Manche Grundannahme von Flecks Theorie bedarf weiterer Differenzierung, vor allem die Annahme gemeinschaftlichen Denkens. Auf der empirischen, physiologischen Ebene ist Denken ausschließlich als ein individueller Akt beschreibbar. Kollektives Denken hingegen ist eine abstrakte Größe. Menschliches Denken in gemeinsamen Eigenschaften wie Denkmustern oder Ideen ist nur abstrahierend typologisch beschreibbar.

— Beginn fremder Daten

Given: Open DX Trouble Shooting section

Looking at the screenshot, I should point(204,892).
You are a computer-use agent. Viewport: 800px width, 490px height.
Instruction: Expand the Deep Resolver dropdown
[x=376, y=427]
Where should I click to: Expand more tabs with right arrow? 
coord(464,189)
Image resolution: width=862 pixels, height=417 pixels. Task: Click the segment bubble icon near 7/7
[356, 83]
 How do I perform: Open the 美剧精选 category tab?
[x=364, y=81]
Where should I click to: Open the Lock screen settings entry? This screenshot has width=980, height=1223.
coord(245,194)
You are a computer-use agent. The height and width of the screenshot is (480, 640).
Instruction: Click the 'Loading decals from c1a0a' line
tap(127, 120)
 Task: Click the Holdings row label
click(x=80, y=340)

Flecks Arbeit lässt sich als eine Theorie der Theorie verstehen, die das ‚Bild im Bild‘ (‚mise en abyme‘) evoziert, weil sie zum Gegenstand ihrer selbst wird. Sie ist autoreferentiell, denn aus der Logik der Ausführungen ergibt sich, dass die Beschreibung des Denkstils selbst von einem Denkstil beeinflusst sein muss. Flecks Theorie ist geprägt von einem allgemein gültigen naturwissenschaftlichen Forschungsverständnis, dessen Grundethos seit der Aufklärung auf Empirismus und Objektivität basiert. Seine eigene Theorie impliziert die Relativität, die er der Wissenschaft grundsätzlich unterstellt. Fleck selbst hat sich konsequenterweise gegen Hypostasierung und Substanzialisierung seiner Kategorien positioniert. Denkstil und Denkkollektiv müssen als Abstraktion bzw. Idealtyp und nicht als Entität bzw. Realtyp begriffen werden. Im Verlauf des Texts ist Flecks Terminologie bisweilen jedoch unpräzise, was die eindeutige Trennung von Entitäten und Wesenheiten betrifft. Dies erschwert das Verständnis seiner Gedanken. Am Beispiel der zentralen Kategorie des Denkkollektivs lässt sich dies veranschaulichen. In dem Kapitel Einführende Bemerkungen über das Denkkollektiv heißt es:
Definieren wir ‚Denkkollektiv‘ als Gemeinschaft der Menschen, die im Gedankenaustausch oder in gedanklicher Wechselwirkung stehen, so besitzen wir in ihm den Träger geschichtlicher Entwicklung eines Denkgebietes, eines bestimmten Wissensbestandes und Kulturstandes, also eines besonderen Denkstiles.6
Genau gelesen lässt sich diese Aussage Flecks als vorläufig gemeinte Definition erkennen. Doch erweckt sie den Eindruck, dass ein Denkkollektiv im empirischen Sinn als Personengruppe gefasst werden kann.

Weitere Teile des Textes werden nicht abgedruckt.